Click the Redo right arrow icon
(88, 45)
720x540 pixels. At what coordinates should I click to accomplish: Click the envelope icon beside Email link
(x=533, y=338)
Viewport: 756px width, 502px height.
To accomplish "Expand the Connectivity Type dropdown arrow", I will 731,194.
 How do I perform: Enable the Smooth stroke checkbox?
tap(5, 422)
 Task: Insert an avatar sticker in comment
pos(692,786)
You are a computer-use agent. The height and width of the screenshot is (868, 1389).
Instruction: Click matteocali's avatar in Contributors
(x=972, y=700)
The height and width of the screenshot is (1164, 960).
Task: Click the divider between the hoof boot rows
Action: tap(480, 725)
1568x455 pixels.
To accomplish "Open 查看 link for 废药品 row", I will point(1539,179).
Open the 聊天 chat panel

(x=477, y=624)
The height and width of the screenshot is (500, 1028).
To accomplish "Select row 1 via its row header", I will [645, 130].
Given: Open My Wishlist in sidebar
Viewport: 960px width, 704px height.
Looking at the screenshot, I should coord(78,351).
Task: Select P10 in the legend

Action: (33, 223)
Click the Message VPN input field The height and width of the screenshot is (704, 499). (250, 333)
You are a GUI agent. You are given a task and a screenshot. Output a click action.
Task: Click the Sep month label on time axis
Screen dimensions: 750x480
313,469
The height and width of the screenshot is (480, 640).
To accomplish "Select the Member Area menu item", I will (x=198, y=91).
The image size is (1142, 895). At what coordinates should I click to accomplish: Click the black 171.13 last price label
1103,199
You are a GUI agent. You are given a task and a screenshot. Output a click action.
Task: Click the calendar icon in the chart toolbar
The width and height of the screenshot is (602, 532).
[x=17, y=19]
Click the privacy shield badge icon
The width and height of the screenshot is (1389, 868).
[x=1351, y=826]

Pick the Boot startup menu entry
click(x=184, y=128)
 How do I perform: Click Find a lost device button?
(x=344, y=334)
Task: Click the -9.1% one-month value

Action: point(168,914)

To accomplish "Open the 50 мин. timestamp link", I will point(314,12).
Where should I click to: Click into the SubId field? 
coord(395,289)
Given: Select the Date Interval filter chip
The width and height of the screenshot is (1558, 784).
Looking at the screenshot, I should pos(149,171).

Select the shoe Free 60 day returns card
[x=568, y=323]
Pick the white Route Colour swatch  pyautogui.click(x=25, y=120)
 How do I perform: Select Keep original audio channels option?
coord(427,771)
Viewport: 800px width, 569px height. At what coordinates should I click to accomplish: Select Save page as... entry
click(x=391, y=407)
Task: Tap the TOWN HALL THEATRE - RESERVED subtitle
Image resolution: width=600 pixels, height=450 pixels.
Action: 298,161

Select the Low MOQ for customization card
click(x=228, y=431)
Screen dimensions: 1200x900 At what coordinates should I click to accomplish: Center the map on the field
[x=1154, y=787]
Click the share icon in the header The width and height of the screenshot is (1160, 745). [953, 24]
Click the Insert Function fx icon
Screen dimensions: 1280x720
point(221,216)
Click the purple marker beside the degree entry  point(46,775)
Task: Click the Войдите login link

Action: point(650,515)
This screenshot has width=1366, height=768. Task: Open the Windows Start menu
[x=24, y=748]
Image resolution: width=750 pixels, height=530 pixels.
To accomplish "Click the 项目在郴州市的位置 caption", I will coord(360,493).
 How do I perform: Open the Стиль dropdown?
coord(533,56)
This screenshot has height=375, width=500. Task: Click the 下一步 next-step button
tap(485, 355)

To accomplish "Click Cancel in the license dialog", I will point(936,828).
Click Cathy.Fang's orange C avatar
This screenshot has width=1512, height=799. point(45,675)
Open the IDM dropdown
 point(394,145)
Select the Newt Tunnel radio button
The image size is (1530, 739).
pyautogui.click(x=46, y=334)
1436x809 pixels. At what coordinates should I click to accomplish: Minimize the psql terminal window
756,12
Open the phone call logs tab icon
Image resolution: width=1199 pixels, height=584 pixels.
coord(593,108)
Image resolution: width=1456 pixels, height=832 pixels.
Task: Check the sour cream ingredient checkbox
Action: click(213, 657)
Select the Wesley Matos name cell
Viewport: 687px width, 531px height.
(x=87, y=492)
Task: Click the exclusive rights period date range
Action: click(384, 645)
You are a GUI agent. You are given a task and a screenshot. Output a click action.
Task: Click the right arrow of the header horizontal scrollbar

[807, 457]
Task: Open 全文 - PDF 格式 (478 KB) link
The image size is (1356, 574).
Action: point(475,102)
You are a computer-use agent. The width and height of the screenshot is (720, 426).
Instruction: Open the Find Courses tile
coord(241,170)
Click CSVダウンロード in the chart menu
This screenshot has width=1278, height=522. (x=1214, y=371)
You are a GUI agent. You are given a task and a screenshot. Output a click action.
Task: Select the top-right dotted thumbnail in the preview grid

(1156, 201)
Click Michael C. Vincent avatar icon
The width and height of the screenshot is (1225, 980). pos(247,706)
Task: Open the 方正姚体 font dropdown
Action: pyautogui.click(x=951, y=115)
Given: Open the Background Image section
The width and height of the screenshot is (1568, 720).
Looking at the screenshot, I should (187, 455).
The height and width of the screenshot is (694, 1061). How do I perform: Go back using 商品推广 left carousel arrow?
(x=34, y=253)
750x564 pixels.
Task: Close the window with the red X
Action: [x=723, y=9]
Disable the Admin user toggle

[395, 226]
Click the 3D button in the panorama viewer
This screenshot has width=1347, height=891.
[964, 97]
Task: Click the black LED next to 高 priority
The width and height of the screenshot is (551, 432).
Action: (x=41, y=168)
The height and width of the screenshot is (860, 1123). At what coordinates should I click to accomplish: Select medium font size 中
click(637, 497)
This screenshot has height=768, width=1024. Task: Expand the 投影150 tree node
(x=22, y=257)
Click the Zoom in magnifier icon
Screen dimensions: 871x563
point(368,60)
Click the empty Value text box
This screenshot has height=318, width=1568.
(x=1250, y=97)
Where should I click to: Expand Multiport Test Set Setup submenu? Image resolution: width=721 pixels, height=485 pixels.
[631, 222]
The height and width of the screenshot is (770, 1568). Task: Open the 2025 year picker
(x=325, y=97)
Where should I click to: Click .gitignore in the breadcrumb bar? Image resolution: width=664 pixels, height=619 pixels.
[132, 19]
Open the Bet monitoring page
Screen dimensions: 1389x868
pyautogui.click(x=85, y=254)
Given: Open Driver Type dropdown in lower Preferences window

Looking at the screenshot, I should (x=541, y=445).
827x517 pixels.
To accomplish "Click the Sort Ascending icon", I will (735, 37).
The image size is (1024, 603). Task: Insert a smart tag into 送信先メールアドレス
================================
The task.
Copy all lines above where "computer" is present.

Task response.
You are a computer-use agent. The height and width of the screenshot is (868, 1389).
You are a computer-use agent. The width and height of the screenshot is (720, 426).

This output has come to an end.